(Dataset entries)
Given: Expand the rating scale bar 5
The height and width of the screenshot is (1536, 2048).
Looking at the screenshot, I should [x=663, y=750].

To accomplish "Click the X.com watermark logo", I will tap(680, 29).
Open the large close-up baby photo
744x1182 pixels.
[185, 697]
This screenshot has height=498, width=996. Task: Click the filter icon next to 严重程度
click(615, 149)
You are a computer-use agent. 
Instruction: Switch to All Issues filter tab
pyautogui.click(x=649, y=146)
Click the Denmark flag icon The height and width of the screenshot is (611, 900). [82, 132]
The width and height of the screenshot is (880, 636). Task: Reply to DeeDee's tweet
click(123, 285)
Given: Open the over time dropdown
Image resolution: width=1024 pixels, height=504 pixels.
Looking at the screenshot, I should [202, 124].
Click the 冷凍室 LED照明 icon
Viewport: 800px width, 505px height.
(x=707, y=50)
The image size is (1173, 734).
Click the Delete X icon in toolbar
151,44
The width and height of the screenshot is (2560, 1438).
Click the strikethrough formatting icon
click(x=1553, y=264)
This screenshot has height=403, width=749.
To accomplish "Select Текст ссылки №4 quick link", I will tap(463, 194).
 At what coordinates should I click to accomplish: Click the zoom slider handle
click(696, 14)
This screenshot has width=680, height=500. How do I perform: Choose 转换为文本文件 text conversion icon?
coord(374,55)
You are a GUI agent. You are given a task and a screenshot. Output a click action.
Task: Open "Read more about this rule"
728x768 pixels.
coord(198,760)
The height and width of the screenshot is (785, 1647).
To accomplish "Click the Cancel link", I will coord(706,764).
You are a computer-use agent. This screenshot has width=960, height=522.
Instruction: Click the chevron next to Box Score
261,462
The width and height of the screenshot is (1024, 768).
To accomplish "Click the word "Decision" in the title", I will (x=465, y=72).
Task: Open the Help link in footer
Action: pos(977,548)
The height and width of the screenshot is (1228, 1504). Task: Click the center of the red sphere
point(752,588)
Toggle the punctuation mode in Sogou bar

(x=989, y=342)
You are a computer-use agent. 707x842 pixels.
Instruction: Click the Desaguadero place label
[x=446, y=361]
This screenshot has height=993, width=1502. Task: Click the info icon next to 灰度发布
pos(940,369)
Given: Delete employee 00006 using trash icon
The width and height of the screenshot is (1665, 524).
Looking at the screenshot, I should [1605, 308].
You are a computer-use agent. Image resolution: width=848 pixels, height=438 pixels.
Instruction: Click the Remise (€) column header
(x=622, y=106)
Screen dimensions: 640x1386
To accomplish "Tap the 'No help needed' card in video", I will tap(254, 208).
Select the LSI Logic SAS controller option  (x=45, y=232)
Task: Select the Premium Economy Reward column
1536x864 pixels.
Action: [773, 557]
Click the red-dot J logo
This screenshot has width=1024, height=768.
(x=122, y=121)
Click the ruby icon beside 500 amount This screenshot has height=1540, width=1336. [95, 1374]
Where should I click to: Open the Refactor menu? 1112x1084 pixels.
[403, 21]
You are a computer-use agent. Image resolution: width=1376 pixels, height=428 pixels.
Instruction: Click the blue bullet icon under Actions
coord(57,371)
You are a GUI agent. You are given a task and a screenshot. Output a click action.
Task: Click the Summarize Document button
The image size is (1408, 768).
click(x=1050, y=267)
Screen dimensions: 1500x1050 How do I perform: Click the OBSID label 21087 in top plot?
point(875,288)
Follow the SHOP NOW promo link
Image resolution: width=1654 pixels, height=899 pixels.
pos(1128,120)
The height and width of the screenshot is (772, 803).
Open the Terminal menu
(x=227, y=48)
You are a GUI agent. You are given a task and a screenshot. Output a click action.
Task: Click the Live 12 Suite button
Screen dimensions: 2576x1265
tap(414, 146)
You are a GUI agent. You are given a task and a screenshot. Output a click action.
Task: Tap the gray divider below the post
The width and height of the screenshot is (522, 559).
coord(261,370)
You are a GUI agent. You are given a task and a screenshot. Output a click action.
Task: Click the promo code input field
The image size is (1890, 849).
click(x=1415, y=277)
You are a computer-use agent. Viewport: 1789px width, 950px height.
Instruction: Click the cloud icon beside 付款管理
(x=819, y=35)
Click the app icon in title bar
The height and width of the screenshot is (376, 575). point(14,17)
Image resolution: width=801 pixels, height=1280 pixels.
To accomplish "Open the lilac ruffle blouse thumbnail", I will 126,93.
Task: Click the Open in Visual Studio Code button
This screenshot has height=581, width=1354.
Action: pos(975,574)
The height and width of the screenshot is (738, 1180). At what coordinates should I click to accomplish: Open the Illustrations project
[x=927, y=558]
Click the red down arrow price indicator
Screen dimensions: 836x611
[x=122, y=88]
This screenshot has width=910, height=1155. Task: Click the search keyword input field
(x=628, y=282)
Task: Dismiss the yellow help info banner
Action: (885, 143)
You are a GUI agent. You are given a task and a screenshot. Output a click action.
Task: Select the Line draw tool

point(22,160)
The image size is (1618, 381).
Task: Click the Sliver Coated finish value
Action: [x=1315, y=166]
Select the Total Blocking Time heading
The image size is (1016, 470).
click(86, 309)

▶ _EXERCISE REQUIREMENTS_:
All of the data needs to be repeated exactly.

▶ _EXERCISE ANSWER_:
Given: Expand the rating scale bar 5
The height and width of the screenshot is (1536, 2048).
Looking at the screenshot, I should [x=663, y=750].

To accomplish "Click the X.com watermark logo", I will tap(680, 29).
Open the large close-up baby photo
744x1182 pixels.
[185, 697]
This screenshot has height=498, width=996. Task: Click the filter icon next to 严重程度
click(615, 149)
You are a computer-use agent. 
Instruction: Switch to All Issues filter tab
pyautogui.click(x=649, y=146)
Click the Denmark flag icon The height and width of the screenshot is (611, 900). [82, 132]
The width and height of the screenshot is (880, 636). Task: Reply to DeeDee's tweet
click(123, 285)
Given: Open the over time dropdown
Image resolution: width=1024 pixels, height=504 pixels.
Looking at the screenshot, I should [202, 124].
Click the 冷凍室 LED照明 icon
Viewport: 800px width, 505px height.
(x=707, y=50)
The image size is (1173, 734).
Click the Delete X icon in toolbar
151,44
The width and height of the screenshot is (2560, 1438).
Click the strikethrough formatting icon
click(x=1553, y=264)
This screenshot has height=403, width=749.
To accomplish "Select Текст ссылки №4 quick link", I will tap(463, 194).
 At what coordinates should I click to accomplish: Click the zoom slider handle
click(696, 14)
This screenshot has width=680, height=500. How do I perform: Choose 转换为文本文件 text conversion icon?
coord(374,55)
You are a GUI agent. You are given a task and a screenshot. Output a click action.
Task: Open "Read more about this rule"
728x768 pixels.
coord(198,760)
The height and width of the screenshot is (785, 1647).
To accomplish "Click the Cancel link", I will coord(706,764).
You are a computer-use agent. This screenshot has width=960, height=522.
Instruction: Click the chevron next to Box Score
261,462
The width and height of the screenshot is (1024, 768).
To accomplish "Click the word "Decision" in the title", I will (x=465, y=72).
Task: Open the Help link in footer
Action: pos(977,548)
The height and width of the screenshot is (1228, 1504). Task: Click the center of the red sphere
point(752,588)
Toggle the punctuation mode in Sogou bar

(x=989, y=342)
You are a computer-use agent. 707x842 pixels.
Instruction: Click the Desaguadero place label
[x=446, y=361]
This screenshot has height=993, width=1502. Task: Click the info icon next to 灰度发布
pos(940,369)
Given: Delete employee 00006 using trash icon
The width and height of the screenshot is (1665, 524).
Looking at the screenshot, I should [1605, 308].
You are a computer-use agent. Image resolution: width=848 pixels, height=438 pixels.
Instruction: Click the Remise (€) column header
(x=622, y=106)
Screen dimensions: 640x1386
To accomplish "Tap the 'No help needed' card in video", I will tap(254, 208).
Select the LSI Logic SAS controller option  (x=45, y=232)
Task: Select the Premium Economy Reward column
1536x864 pixels.
Action: [773, 557]
Click the red-dot J logo
This screenshot has width=1024, height=768.
(x=122, y=121)
Click the ruby icon beside 500 amount This screenshot has height=1540, width=1336. [95, 1374]
Where should I click to: Open the Refactor menu? 1112x1084 pixels.
[403, 21]
You are a computer-use agent. Image resolution: width=1376 pixels, height=428 pixels.
Instruction: Click the blue bullet icon under Actions
coord(57,371)
You are a GUI agent. You are given a task and a screenshot. Output a click action.
Task: Click the Summarize Document button
The image size is (1408, 768).
click(x=1050, y=267)
Screen dimensions: 1500x1050 How do I perform: Click the OBSID label 21087 in top plot?
point(875,288)
Follow the SHOP NOW promo link
Image resolution: width=1654 pixels, height=899 pixels.
pos(1128,120)
The height and width of the screenshot is (772, 803).
Open the Terminal menu
(x=227, y=48)
You are a GUI agent. You are given a task and a screenshot. Output a click action.
Task: Click the Live 12 Suite button
Screen dimensions: 2576x1265
tap(414, 146)
You are a GUI agent. You are given a task and a screenshot. Output a click action.
Task: Tap the gray divider below the post
The width and height of the screenshot is (522, 559).
coord(261,370)
You are a GUI agent. You are given a task and a screenshot. Output a click action.
Task: Click the promo code input field
The image size is (1890, 849).
click(x=1415, y=277)
You are a computer-use agent. Viewport: 1789px width, 950px height.
Instruction: Click the cloud icon beside 付款管理
(x=819, y=35)
Click the app icon in title bar
The height and width of the screenshot is (376, 575). point(14,17)
Image resolution: width=801 pixels, height=1280 pixels.
To accomplish "Open the lilac ruffle blouse thumbnail", I will 126,93.
Task: Click the Open in Visual Studio Code button
This screenshot has height=581, width=1354.
Action: pos(975,574)
The height and width of the screenshot is (738, 1180). At what coordinates should I click to accomplish: Open the Illustrations project
[x=927, y=558]
Click the red down arrow price indicator
Screen dimensions: 836x611
[x=122, y=88]
This screenshot has width=910, height=1155. Task: Click the search keyword input field
(x=628, y=282)
Task: Dismiss the yellow help info banner
Action: (885, 143)
You are a GUI agent. You are given a task and a screenshot. Output a click action.
Task: Select the Line draw tool

point(22,160)
The image size is (1618, 381).
Task: Click the Sliver Coated finish value
Action: [x=1315, y=166]
Select the Total Blocking Time heading
The image size is (1016, 470).
click(86, 309)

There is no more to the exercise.